Single by Salt-N-Pepa

from the album Blacks' Magic
- B-side: "I Gotcha (Once Again)"
- Released: February 14, 1991
- Length: 3:50
- Label: Next Plateau; FFRR;
- Songwriter: Fingerprints
- Producers: Hurby Luv Bug; The Invincibles;

Salt-N-Pepa singles chronology
| "Independent" (1989) | "Do You Want Me" (1991) | "Let's Talk About Sex" (1991) |

= Do You Want Me =

1990 single by Salt-n-Pepa

"Do You Want Me" is a song by American R&B-hip hop group Salt-N-Pepa, released in February 1991 by Next Plateau and FFRR Records as the third single from their third album, Blacks' Magic (1990). It reached No. 21 on the US Billboard Hot 100 and charted at No. 5 on the UK Singles Chart.
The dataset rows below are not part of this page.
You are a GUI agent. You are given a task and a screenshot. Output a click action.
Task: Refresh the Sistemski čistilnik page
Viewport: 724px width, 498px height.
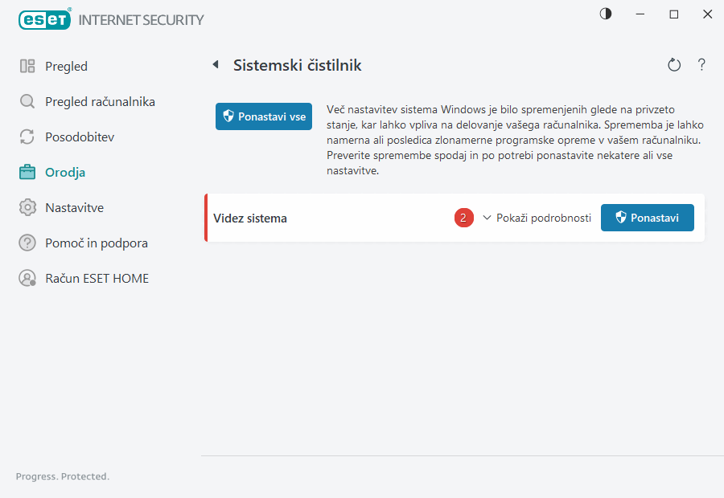(x=674, y=65)
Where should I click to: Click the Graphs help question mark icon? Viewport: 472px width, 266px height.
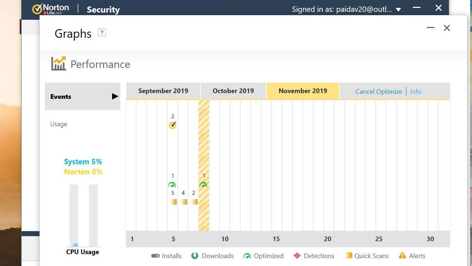click(102, 33)
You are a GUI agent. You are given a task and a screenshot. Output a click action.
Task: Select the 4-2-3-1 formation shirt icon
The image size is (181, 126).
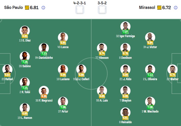point(80,9)
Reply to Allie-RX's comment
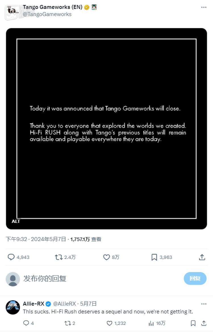 26,323
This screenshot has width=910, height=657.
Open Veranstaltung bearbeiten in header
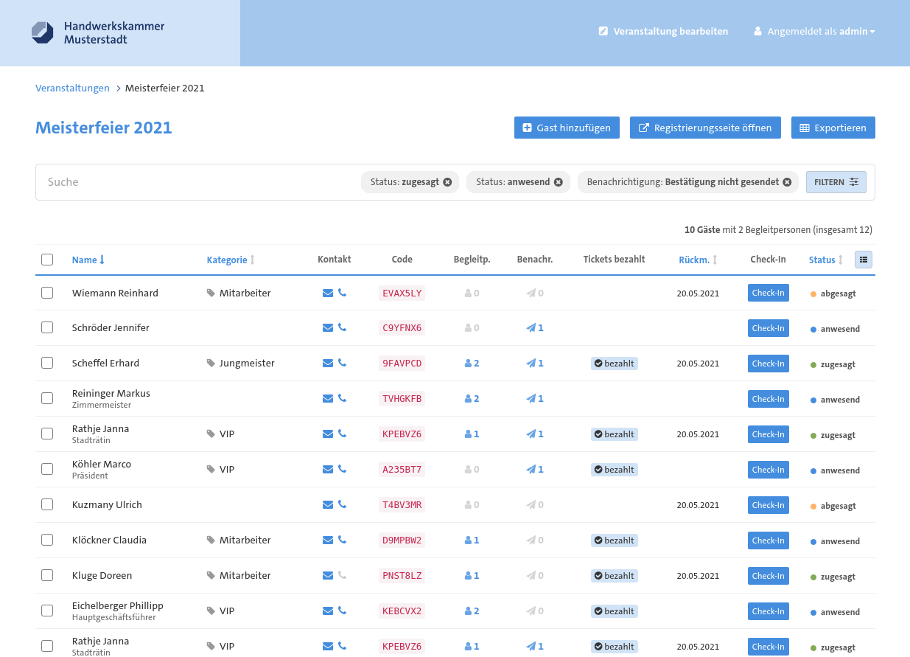tap(663, 32)
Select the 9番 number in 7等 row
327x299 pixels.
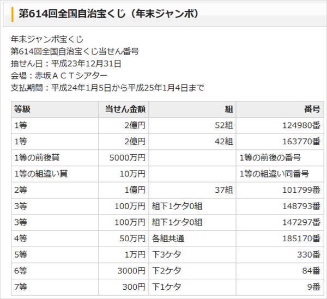312,287
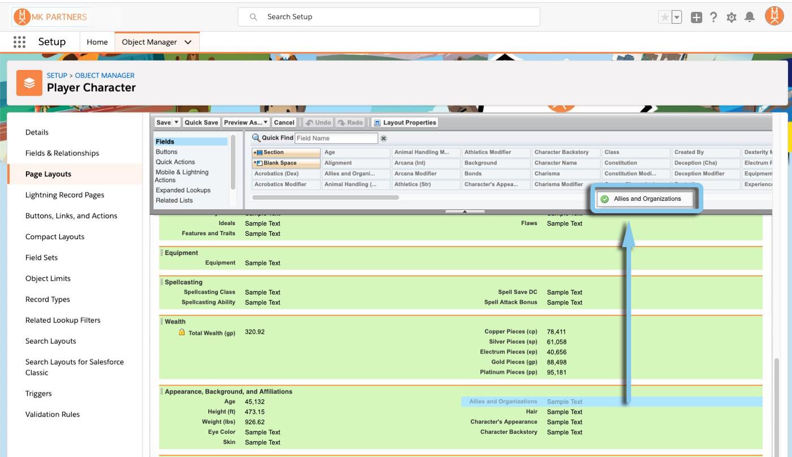Open the Setup gear icon

point(731,18)
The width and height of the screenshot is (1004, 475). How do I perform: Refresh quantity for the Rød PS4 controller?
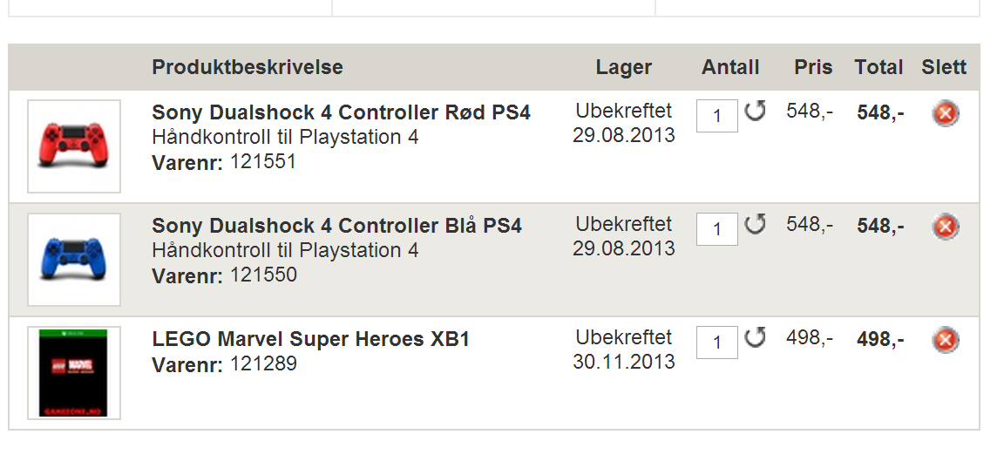click(x=755, y=112)
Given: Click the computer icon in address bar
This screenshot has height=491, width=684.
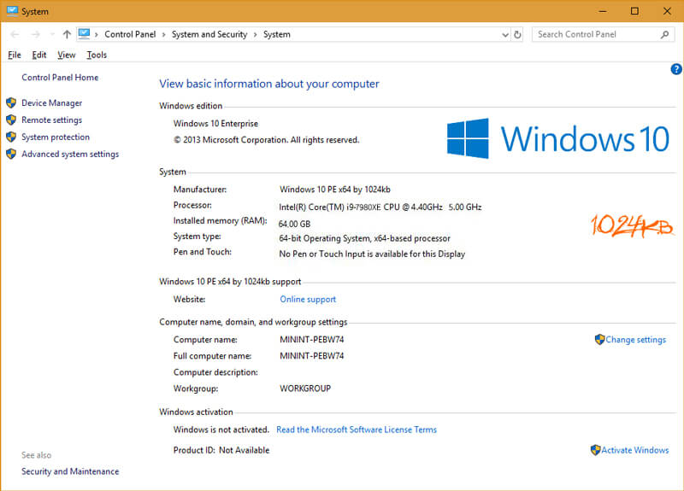Looking at the screenshot, I should [84, 34].
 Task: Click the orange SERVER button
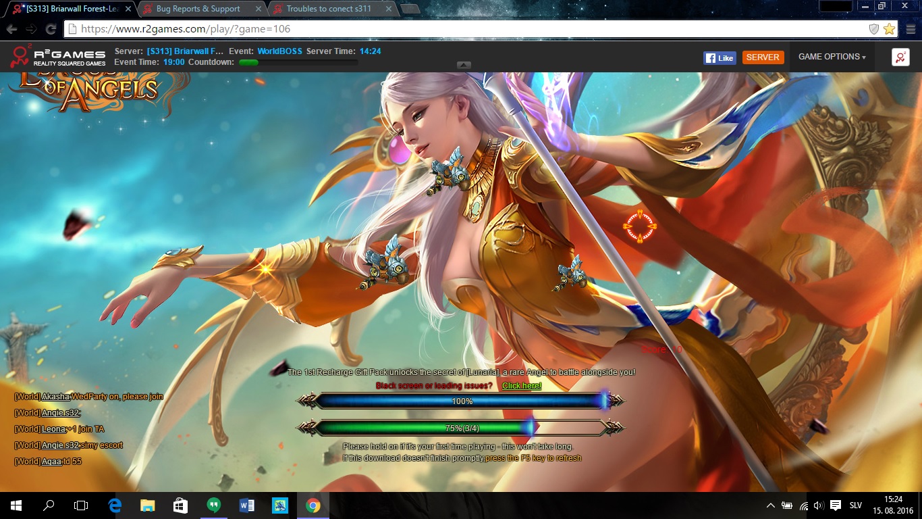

The song also peaked at No. 9 in Portugal, No. 16 in the Netherlands, and No. 19 in Australia.

==Track listings==
- US 12-inch and maxi-cassette single
A1. "Do You Want Me" (vocal featuring Hurby Luv Bug) – 3:51
A2. "Do You Want Me" (vocal) – 3:51
B1. "I Gotcha (Once Again)" (LP version) – 3:53
B2. "Do You Want Me" (instrumental) – 3:48

- US cassette single
A. "Do You Want Me" (European radio remix) – 3:15
B. "Do You Want Me" (original version featuring Hurby Luv Bug) – 3:51

==Charts==

===Weekly charts===

| Chart (1991–1992) | Peak position |
|---|---|
| Australia (ARIA) | 19 |
| Belgium (Ultratop 50 Flanders) | 30 |
| Europe (Eurochart Hot 100) | 22 |
| Germany (GfK) | 49 |
| Ireland (IRMA) | 22 |
| Luxembourg (Radio Luxembourg) | 7 |
| Netherlands (Dutch Top 40) | 20 |
| Netherlands (Single Top 100) | 16 |
| New Zealand (Recorded Music NZ) | 49 |
| Portugal (AFP) | 9 |
| UK Singles (OCC) | 5 |
| UK Airplay (Music Week) | 17 |
| UK Dance (Music Week) | 8 |
| US Billboard Hot 100 | 21 |
| US Dance Club Songs (Billboard) | 26 |
| US Dance Singles Sales (Billboard) | 8 |
| US Hot R&B/Hip-Hop Songs (Billboard) | 32 |
| US Hot Rap Songs (Billboard) | 7 |

===Year-end charts===

| Chart (1991) | Position |
|---|---|
| Australia (ARIA) | 75 |
| UK Singles (OCC) | 58 |
| US Billboard Hot 100 | 98 |
| US 12-inch Singles Sales (Billboard) | 47 |

==Certifications==

| Region | Certification | Certified units/sales |
| United States (RIAA) | Gold | 500,000^{^} |
^{^} Shipments figures based on certification alone.